## Trecho do texto:
***

Nesse sentido, o procedimento extrajudicial deixou de ser um simples atalho para retomada de bens e passou a exigir uma formalização rigorosa mediante previsão contratual, notificação pessoal ou por edital, possibilidade de impugnação e registro público da consolidação da propriedade, entre outros requisitos.

 

Entretanto, é imperioso reconhecer que, na realidade, a efetiva comprovação desses critérios básicos muitas vezes não ocorre de forma transparente e a supervisão das ações fora do âmbito judicial ainda está em seus estágios iniciais. Os estudiosos chamam a atenção para a disparidade entre quem empresta e quem deve, geralmente um consumidor ou alguém em posição frágil em um contrato, e para a tendência do processo extrajudicial, por sua natureza ágil e descomplicada, de beneficiar quem já possui poder no contrato5. O resultado prático pode ser a rápida perda dos direitos do devedor antes que ele compreenda completamente a situação ou tenha meios para se proteger de maneira eficaz. Essa desigualdade nos leva a questionar: será que estamos utilizando os métodos extrajudiciais de uma forma que prejudica o direito a um processo justo, priorizando a agilidade nos contratos?

***

(Registros de texto e de indicação de elementos)

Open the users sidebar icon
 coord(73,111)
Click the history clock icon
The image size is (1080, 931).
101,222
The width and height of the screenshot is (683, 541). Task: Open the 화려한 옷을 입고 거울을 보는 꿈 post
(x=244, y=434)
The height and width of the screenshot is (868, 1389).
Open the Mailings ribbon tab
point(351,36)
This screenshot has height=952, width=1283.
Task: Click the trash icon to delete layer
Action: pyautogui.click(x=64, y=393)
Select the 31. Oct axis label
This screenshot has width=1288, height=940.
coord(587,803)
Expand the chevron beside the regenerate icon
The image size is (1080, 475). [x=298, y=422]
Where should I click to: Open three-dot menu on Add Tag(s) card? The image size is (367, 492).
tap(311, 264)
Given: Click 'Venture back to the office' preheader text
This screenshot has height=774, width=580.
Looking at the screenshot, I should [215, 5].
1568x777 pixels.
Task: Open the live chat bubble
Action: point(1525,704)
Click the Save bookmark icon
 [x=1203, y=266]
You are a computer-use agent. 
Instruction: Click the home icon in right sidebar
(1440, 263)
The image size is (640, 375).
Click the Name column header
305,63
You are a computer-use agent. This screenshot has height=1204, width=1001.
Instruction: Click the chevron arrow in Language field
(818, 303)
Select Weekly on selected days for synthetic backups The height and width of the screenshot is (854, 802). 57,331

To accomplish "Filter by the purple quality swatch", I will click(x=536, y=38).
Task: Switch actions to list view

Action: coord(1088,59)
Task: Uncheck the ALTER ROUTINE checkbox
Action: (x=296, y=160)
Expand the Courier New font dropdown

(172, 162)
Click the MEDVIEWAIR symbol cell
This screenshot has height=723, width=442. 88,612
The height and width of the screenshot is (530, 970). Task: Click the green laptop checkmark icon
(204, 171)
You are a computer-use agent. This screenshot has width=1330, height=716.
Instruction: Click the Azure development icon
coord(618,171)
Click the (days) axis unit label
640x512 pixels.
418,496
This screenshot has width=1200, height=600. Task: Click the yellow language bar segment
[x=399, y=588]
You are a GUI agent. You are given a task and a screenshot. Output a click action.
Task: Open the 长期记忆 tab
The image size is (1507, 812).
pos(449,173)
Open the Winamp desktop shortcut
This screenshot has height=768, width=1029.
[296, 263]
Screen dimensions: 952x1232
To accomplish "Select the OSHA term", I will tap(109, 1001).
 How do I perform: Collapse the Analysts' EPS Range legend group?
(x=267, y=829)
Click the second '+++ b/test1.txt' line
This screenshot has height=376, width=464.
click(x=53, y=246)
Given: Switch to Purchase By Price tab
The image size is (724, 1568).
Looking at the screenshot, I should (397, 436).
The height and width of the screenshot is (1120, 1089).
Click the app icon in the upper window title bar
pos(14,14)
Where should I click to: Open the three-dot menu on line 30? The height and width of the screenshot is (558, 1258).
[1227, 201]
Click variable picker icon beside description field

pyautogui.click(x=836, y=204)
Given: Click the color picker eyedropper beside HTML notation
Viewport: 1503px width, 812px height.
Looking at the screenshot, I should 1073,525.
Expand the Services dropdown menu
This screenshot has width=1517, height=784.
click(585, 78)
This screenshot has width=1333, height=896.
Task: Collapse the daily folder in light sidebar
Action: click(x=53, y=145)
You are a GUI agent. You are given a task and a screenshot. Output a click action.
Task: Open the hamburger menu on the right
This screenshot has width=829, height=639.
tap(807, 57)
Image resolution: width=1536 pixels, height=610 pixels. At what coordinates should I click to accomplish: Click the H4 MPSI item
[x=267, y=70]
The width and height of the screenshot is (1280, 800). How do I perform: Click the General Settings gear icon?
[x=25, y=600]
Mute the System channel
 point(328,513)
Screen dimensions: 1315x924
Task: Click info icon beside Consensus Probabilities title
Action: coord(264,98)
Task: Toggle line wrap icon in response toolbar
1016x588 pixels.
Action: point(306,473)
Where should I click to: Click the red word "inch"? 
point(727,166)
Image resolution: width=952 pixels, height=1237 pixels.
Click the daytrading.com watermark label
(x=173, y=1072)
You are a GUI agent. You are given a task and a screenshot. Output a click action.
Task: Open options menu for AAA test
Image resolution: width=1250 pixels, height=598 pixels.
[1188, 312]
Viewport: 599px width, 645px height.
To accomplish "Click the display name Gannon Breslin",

***

## Tarefas a fazer:
a) Por favor, repita sem alterações a parte do trecho sobre o procedimento extrajudicial que começa nas palavras que contêm "Entretanto, é imperioso" e termina depois de "agilidade nos contratos?".
b) Escreva a parte seguinte do trecho sobre o procedimento extrajudicial, continuando a partir do ponto em que ele termina.

## Resultados das tarefas:
a)
Entretanto, é imperioso reconhecer que, na realidade, a efetiva comprovação desses critérios básicos muitas vezes não ocorre de forma transparente e a supervisão das ações fora do âmbito judicial ainda está em seus estágios iniciais. Os estudiosos chamam a atenção para a disparidade entre quem empresta e quem deve, geralmente um consumidor ou alguém em posição frágil em um contrato, e para a tendência do processo extrajudicial, por sua natureza ágil e descomplicada, de beneficiar quem já possui poder no contrato5. O resultado prático pode ser a rápida perda dos direitos do devedor antes que ele compreenda completamente a situação ou tenha meios para se proteger de maneira eficaz. Essa desigualdade nos leva a questionar: será que estamos utilizando os métodos extrajudiciais de uma forma que prejudica o direito a um processo justo, priorizando a agilidade nos contratos?

b)
 

Diante de tudo que fora mencionado, observa-se que a execução extrajudicial de garantias se mostra, sem sombra de dúvidas, uma ferramenta valiosa para impulsionar o crédito e as garantias reais. Contudo, ao se tornar um procedimento quase que automático, com pouca supervisão do Estado e proteção falha dos direitos, pode facilmente se transformar em um perigo real ao princípio do devido processo legal, ao direito de propriedade e à proteção judicial. A linha tênue entre ferramenta e ameaça reside, portanto, na existência e na eficácia das proteções oferecidas ao devedor e não somente em normas teóricas. Destarte, a avaliação cuidadosa das ADIs 7600, 7601 e 7608 é fundamental para definir os limites desse balanço entre eficiência e proteção constitucional.

 

 

CONSIDERAÇÕES FINAIS

 

Ao ponderarmos sobre as ADIs 7600, 7601 e 7608, torna-se evidente o dilema jurídico e ético central, o embate entre a eficácia do crédito e a proteção dos direitos básicos na busca e apreensão extrajudicial de bens sob alienação fiduciária. Por um lado, o veredito do Supremo Tribunal Federal valida a constitucionalidade dos procedimentos extrajudiciais, reconhecendo a agilidade como fator determinante para o mercado financeiro e a estabilidade dos acordos. Por outro, fica claro que a busca pela efetividade não justifica o enfraquecimento do devido processo legal, do acesso à justiça e da dignidade do indivíduo devedor.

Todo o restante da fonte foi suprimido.